Now imagine this. Scenario 2
client → https → cloudflare tunnel → http → caddy (reverse proxy) → https to another machine → https service.
That is, the tunnel ends at http in caddy instead https.
Question 1
It is true that http is not encrypted but the tunnel is, therefore, wouldn’t the information also be encrypted and protected at all times?
Finally, a third case occurs to me. Scenario 3
client → https → caddy (reverse proxy + self signed certificate (tls internal)) → https to another machine → https service.
Question 2
In this case, as in the first case, the information always travels via https so it is secure but I have a question as to whether there is a problem with using a self-signed certificate since the Cloudflare tunnel must be told not to do TLS validation (because it is self-signed) and I know that this is not good because there could be a mand in the middle attack but since the self-signed certificate is used within the tunnel, wouldn’t it be protected from this type of attack by the tunnel’s own encryption?
I hope I have explained myself well because I’ve used Google translate, if not, please ask me.
Cloudflare Tunnel is an HTTPS-based tunnel, which means it’s encrypted.
As long as you configure Cloudflare to trust your self-signed certificate, it should be OK.
When it comes to certificates, trust is one of the most important aspects. The key difference between a public CA-issued certificate and a self-signed one is that public CA certificates come with built-in trust, i.e. the root (and sometimes intermediate) certificates are already in the client’s system’s trust store, usually added through an out-of-band method.
But if you manually deploy your self-signed certificate to all the clients that need to trust it, including Cloudflare if it’s one of them, you’ve essentially achieved the same result.
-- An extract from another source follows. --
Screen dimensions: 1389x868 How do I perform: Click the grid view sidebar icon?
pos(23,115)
So in short, as long as your clients trust the certificate and validate it properly (for example, making sure it’s not expired, the chain is valid, and the hostname matches), it doesn’t really matter whether it’s internal, self-signed, or issued by a public CA.
Regarding to question 2, the problem is that there is no way to say cloud flared trust in the self signed certificate to you have to disable TLS verification. (See attached pic)
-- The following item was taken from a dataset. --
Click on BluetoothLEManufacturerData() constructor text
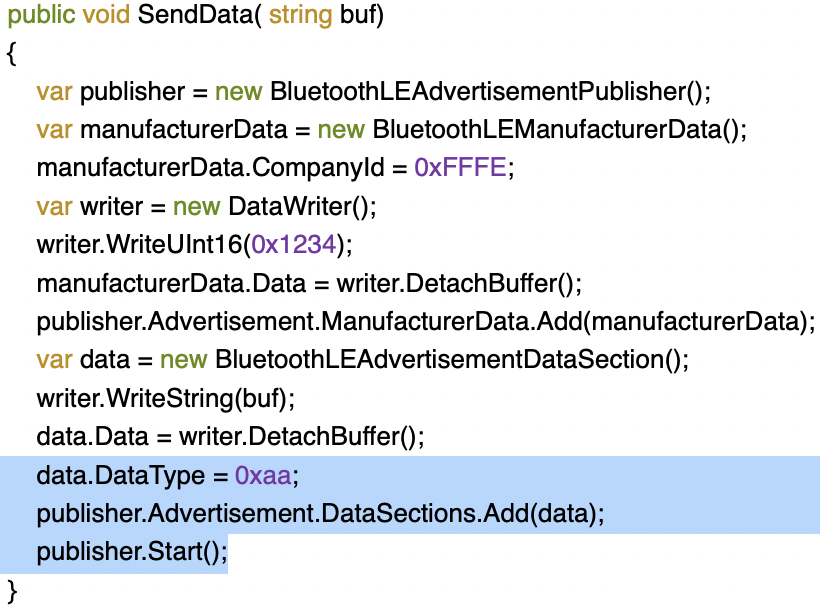 pos(560,130)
If I’m not wrong, the tunnel is created and encrypted with a token at the time of creation. From that moment on, the information that goes inside the tunnel is encrypted, right?
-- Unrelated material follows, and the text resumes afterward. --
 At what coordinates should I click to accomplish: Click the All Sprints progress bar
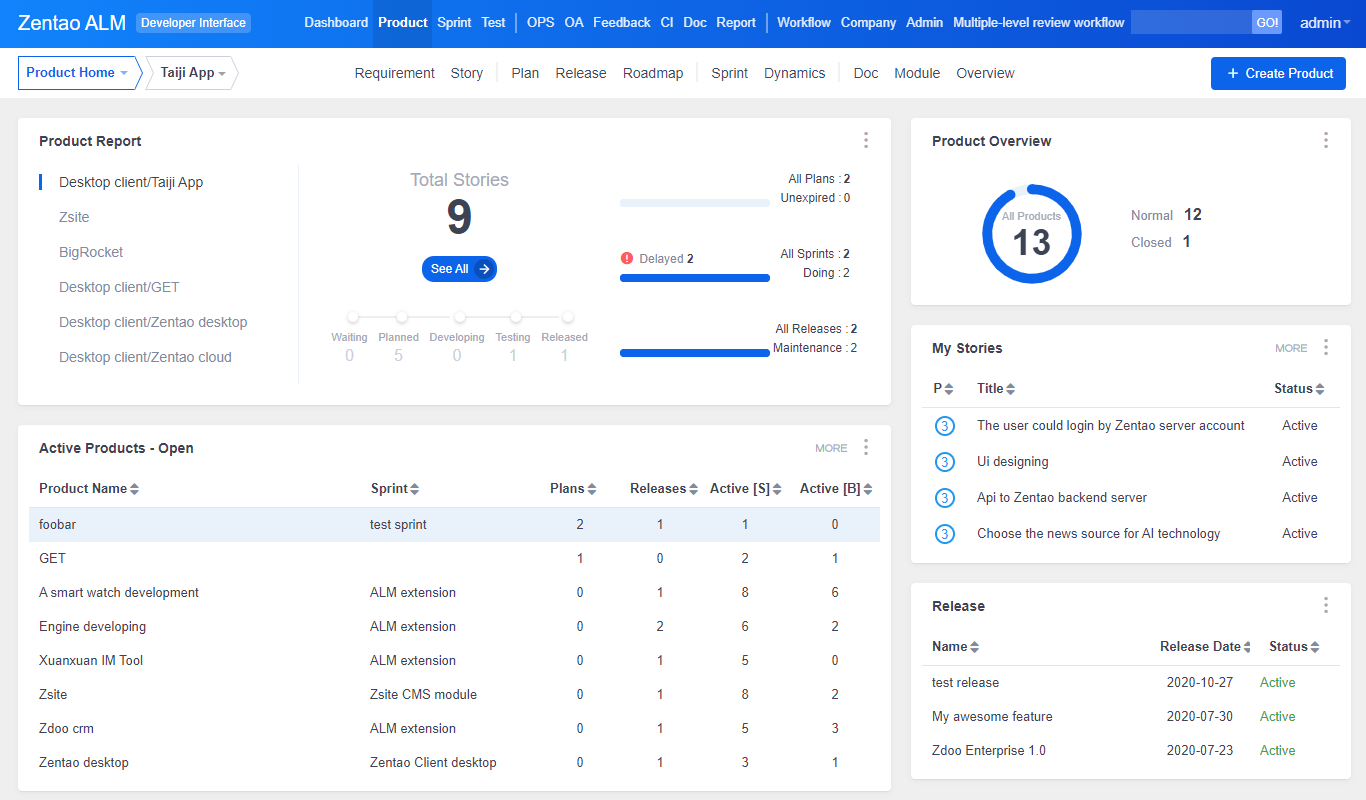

That is why question 1 is the answer is that although caddy listens over http the information is encrypted and it is not necessary for caddy to listen over https to have encrypted communication.
Is what I just said true? If so, in scenario 2 (which caddy is listening on https - ser picture 2) Shouldn’t that certificate be internal to the tunnel and therefore no one could impersonate it?
You’re overcomplicating things. I’ll refer back to what said before about the trust. It’s up to you where you want to draw the line. As long as there’s at least one trusted encrypted connection, you should be OK. Doesn’t matter whether it’s the outer or inner layer. You can have multiple encrypted layers if you wish. But at least one of them should be trusted.